İbra, şirket dışındakilere etkisi olmayan, tümüyle şirket içi hukuki bir işlemdir. Sadece şirketi ve belirli şartlar altında bazı pay sahiplerini bağlar, alacaklıları etkilemez. İbra edilme halinde, şirketin sorumluluk nedeni ile dava hakkı ortadan kalkar, ancak alacaklıların ve pay sahiplerinin uğradıkları zararlar için dava hakları devam eder.
İbra, genel kurulun bilançoda gösterilen ve yönetim kurulu raporunda açıklanan işlem ve hesapları kapsar.
İbra edilmeme halinde, nasıl işlem yapılacağını eski TTK esas alınarak aşağıda izah etmeye çalışacağız.

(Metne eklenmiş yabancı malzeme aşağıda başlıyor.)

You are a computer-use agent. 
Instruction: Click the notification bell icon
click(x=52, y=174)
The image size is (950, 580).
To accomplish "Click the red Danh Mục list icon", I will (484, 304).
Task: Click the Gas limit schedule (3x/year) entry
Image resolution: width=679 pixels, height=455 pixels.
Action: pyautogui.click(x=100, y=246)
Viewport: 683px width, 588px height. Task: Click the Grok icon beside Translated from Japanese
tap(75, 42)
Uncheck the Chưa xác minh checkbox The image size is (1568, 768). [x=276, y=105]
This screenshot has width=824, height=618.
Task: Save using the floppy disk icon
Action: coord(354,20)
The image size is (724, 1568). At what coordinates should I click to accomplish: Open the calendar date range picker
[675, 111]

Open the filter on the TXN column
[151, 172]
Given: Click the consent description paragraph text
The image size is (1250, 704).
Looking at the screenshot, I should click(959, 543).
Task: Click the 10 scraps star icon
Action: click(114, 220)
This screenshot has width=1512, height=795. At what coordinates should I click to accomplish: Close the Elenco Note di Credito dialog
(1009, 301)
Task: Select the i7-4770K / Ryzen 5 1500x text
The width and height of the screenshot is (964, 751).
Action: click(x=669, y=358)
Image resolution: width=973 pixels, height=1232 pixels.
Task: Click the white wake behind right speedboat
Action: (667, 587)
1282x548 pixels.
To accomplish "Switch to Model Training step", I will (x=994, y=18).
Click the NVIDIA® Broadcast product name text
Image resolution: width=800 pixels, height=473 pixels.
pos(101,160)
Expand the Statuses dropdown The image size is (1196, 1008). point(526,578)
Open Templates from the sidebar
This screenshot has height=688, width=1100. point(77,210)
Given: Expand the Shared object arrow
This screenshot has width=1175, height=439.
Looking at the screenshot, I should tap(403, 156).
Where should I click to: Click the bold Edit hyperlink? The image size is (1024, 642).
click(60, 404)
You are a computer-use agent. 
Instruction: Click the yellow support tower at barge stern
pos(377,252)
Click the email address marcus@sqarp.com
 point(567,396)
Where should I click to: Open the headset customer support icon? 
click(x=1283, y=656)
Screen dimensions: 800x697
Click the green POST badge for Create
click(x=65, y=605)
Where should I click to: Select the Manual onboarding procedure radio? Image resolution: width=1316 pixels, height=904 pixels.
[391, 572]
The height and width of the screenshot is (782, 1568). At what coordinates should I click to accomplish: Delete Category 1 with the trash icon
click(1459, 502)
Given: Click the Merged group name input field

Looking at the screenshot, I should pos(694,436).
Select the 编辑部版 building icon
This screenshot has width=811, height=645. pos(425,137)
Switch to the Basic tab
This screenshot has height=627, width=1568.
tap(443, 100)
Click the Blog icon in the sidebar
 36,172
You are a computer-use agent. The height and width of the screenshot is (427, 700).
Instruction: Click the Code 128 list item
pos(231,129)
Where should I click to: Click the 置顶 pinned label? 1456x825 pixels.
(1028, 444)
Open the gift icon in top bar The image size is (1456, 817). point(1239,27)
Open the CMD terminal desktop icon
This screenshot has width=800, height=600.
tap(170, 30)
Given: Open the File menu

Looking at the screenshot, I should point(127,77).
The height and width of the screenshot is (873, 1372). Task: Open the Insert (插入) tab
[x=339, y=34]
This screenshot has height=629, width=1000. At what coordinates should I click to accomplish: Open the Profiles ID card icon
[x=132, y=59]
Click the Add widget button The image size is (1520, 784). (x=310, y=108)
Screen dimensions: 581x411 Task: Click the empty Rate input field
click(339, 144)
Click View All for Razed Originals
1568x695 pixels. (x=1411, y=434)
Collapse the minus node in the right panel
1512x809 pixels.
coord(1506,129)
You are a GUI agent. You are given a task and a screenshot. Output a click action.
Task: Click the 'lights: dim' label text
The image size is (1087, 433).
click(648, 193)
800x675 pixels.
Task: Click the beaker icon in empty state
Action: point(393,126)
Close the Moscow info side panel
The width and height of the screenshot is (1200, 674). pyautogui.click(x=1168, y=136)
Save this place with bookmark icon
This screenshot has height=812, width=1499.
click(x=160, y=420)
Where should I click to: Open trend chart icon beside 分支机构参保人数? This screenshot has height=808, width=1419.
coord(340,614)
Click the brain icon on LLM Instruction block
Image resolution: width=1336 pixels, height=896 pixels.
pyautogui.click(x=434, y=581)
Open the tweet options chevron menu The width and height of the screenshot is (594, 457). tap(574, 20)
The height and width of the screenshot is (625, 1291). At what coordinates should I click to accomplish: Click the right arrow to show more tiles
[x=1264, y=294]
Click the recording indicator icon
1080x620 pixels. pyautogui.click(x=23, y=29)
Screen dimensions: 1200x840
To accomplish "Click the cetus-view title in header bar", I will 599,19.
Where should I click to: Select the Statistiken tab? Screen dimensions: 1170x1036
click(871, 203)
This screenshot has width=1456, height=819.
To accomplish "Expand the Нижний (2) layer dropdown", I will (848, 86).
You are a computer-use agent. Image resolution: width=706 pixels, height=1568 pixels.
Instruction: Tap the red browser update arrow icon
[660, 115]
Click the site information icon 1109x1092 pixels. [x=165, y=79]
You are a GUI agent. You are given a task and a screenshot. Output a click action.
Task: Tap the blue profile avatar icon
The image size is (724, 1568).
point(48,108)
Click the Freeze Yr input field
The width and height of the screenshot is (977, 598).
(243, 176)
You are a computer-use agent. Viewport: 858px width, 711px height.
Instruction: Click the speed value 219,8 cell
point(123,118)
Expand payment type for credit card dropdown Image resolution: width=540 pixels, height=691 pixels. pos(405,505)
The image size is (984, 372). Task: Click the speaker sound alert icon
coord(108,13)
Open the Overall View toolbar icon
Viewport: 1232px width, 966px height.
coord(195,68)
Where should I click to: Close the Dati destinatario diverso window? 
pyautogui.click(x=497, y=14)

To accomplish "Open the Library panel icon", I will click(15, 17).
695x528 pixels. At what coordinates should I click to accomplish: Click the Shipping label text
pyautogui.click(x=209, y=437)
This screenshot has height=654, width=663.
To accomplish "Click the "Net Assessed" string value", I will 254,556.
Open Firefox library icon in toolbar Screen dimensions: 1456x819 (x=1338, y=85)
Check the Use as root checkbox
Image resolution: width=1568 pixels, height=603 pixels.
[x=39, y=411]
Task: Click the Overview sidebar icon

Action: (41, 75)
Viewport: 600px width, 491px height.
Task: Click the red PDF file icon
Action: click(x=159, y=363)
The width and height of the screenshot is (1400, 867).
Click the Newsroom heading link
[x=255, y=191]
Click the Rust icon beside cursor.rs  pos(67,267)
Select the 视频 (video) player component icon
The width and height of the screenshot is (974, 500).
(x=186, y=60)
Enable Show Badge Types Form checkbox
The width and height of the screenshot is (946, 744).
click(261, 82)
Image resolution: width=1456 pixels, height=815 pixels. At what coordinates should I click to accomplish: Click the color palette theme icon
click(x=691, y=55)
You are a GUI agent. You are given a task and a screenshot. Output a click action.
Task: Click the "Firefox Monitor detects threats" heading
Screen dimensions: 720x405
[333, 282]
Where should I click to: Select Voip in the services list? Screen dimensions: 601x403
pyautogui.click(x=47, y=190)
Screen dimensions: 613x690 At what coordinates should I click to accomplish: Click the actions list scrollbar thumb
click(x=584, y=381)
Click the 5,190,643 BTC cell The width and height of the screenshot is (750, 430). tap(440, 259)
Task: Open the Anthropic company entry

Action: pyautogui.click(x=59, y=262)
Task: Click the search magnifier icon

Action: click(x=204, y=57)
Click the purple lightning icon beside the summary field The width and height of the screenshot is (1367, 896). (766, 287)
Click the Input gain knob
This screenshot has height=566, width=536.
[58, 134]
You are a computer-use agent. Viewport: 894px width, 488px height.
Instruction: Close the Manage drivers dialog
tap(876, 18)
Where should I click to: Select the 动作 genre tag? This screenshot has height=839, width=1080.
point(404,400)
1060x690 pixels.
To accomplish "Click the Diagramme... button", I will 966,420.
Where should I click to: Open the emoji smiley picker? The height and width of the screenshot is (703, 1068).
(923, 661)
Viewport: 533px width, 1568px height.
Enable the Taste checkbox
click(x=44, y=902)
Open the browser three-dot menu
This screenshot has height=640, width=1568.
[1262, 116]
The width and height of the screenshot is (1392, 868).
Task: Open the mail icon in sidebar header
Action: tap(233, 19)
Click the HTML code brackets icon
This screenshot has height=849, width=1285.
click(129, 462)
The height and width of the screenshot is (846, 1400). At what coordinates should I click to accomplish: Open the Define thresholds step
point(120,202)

1.İbra edilmeme halinde, aynı genel kurul toplantısında gündemde bir madde olması veya madde olmasa bile haklı bir sebebin varlığı halinde yönetim kurulunun azline karar verilebilir. ( Eski TTK 316 Yeni TTK. 364. madde)
2.İbra edilmemenin bir sonucu da ibra edilmeyenler aleyhine şirket tarafından dava açılma olanağı doğar.
3.Sorumluluk davasının açılması için genel kurulun ayrıca dava açılması yolunda karar alması gerekir.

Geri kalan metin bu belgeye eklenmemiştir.